Among the data with positive predictions by PPSP, the real positives are regarded as true positives (TP), while the others are defined as false positives (FP). Among the data with negative predictions by PPSP, the real positives are regarded as false negatives (FN), while the others are defined as true negatives (TN). The Sensitivity (Sn) and Specificity (Sp) illustrate the correct prediction ratios of positive and negative data sets respectively. But when the number of positive data and negative data differ too much from each other, the Mathew correlation coefficient (MCC) should be calculated to assess the prediction performance. The value of MCC ranges from -1 to 1, and bigger MCC stands for better prediction performance.

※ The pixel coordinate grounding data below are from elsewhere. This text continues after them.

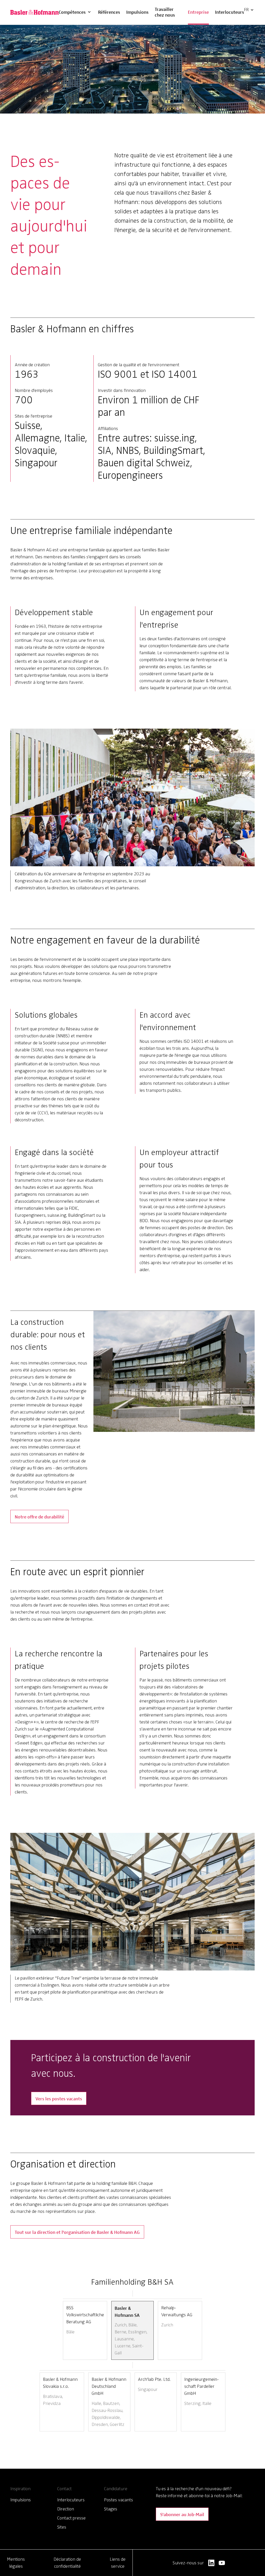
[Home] (34, 12)
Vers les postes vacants (58, 2098)
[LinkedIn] (211, 2563)
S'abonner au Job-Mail (182, 2514)
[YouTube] (222, 2563)
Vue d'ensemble (78, 5)
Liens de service (118, 2562)
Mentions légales (16, 2562)
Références (109, 12)
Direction (65, 2509)
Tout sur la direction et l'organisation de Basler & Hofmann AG (77, 2232)
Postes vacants (118, 2500)
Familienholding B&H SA (132, 2282)
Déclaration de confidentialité (67, 2562)
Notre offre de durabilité (39, 1516)
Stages (110, 2509)
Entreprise (198, 12)
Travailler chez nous (165, 12)
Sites (61, 2527)
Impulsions (137, 12)
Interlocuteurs (229, 12)
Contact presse (71, 2518)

To assess whether PPSP is unbiased and robust for prediction, we adopt the standard method "Jack-Knife" validation. We perform the Jack-Knife validation for these PKs by removing one real site from the training data set at a time and re-calculating the Sn &Sp, respectively. The final results are the average of the all Sn &Sp of the Jack-Knife validation. Although "Jack-Knife" validation does make sense when the size of the data set is small (i.e., N < 30), we have also taken an additional test with n-fold (4-, 6-, 8- and 10-fold in this work) cross-validation for 22 PK groups with larger positive data set (N ≥ 30). As previously proposed [25], the tests are repeated for 20 times and the Sn &Sp is computed each time. Then the average Sn & Sp are calculated as the final results (see additional file 5).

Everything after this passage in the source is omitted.